• [EXERCISE DIRECTIONS]
Copy the rows below, from the first one down through the line containing "click(x=496, y=181)", and substitute "Firefox browser" for "Brave browser", leaving everything else as it is.

(Part of a data file)
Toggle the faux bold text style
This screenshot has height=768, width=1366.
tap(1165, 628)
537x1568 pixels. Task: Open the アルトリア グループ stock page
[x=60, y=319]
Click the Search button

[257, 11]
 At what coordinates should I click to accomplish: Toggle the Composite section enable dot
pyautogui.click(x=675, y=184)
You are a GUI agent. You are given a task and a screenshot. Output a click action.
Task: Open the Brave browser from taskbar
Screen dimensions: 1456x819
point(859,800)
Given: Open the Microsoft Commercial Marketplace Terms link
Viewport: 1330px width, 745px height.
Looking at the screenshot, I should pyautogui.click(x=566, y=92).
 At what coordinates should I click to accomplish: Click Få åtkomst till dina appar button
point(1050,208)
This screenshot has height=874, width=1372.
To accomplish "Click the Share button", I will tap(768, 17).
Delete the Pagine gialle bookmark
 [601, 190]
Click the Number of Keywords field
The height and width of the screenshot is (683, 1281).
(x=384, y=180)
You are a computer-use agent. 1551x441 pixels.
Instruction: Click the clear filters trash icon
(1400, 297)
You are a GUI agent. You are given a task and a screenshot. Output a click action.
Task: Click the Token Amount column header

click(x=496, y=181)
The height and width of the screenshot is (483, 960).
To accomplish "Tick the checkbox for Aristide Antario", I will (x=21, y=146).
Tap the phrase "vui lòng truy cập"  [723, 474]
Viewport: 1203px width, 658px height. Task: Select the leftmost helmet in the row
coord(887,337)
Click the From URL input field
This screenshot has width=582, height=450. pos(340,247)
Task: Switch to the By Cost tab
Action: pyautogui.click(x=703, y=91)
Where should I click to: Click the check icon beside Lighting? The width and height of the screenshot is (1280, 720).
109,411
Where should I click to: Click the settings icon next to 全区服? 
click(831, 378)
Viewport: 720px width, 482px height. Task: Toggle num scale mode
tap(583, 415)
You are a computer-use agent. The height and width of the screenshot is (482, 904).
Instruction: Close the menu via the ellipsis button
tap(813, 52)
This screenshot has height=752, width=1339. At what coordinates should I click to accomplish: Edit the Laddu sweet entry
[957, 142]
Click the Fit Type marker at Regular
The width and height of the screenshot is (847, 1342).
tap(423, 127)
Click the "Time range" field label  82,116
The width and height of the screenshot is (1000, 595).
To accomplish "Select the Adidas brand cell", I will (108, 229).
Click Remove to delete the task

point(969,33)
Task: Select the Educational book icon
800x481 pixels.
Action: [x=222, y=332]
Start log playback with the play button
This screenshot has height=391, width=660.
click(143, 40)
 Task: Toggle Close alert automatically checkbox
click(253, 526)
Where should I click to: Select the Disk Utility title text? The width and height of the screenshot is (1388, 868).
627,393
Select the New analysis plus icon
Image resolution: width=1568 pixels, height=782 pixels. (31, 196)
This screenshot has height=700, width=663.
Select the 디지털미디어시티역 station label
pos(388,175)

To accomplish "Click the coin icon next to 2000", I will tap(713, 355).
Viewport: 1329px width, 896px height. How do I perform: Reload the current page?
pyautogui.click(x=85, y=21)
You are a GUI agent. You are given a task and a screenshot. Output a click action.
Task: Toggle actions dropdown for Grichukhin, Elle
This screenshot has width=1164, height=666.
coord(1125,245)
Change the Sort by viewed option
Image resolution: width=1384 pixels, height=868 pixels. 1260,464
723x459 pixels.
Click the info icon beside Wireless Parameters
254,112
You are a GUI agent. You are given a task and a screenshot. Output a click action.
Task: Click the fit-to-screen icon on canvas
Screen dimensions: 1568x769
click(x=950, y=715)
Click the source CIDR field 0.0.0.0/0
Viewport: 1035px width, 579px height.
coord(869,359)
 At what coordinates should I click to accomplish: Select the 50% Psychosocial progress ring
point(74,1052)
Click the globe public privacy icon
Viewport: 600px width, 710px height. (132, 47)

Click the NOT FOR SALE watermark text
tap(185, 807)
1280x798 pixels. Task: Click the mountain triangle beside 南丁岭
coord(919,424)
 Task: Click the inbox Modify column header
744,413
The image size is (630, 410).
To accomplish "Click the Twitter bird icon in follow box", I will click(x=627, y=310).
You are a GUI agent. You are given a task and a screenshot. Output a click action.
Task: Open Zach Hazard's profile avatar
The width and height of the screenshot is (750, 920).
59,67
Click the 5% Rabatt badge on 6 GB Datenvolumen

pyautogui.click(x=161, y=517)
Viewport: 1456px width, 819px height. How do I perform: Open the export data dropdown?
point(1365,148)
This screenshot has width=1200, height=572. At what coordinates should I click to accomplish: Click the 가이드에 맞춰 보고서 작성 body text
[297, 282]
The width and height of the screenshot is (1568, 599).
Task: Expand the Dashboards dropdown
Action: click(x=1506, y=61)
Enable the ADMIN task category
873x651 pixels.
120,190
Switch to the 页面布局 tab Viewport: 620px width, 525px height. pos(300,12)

• [COMPLETED TASK]
Toggle the faux bold text style
This screenshot has height=768, width=1366.
tap(1165, 628)
537x1568 pixels. Task: Open the アルトリア グループ stock page
[x=60, y=319]
Click the Search button

[257, 11]
 At what coordinates should I click to accomplish: Toggle the Composite section enable dot
pyautogui.click(x=675, y=184)
You are a GUI agent. You are given a task and a screenshot. Output a click action.
Task: Open the Firefox browser from taskbar
Screen dimensions: 1456x819
point(859,800)
Given: Open the Microsoft Commercial Marketplace Terms link
Viewport: 1330px width, 745px height.
Looking at the screenshot, I should pyautogui.click(x=566, y=92).
 At what coordinates should I click to accomplish: Click Få åtkomst till dina appar button
point(1050,208)
This screenshot has height=874, width=1372.
To accomplish "Click the Share button", I will tap(768, 17).
Delete the Pagine gialle bookmark
 [601, 190]
Click the Number of Keywords field
The height and width of the screenshot is (683, 1281).
(x=384, y=180)
You are a computer-use agent. 1551x441 pixels.
Instruction: Click the clear filters trash icon
(1400, 297)
You are a GUI agent. You are given a task and a screenshot. Output a click action.
Task: Click the Token Amount column header

click(x=496, y=181)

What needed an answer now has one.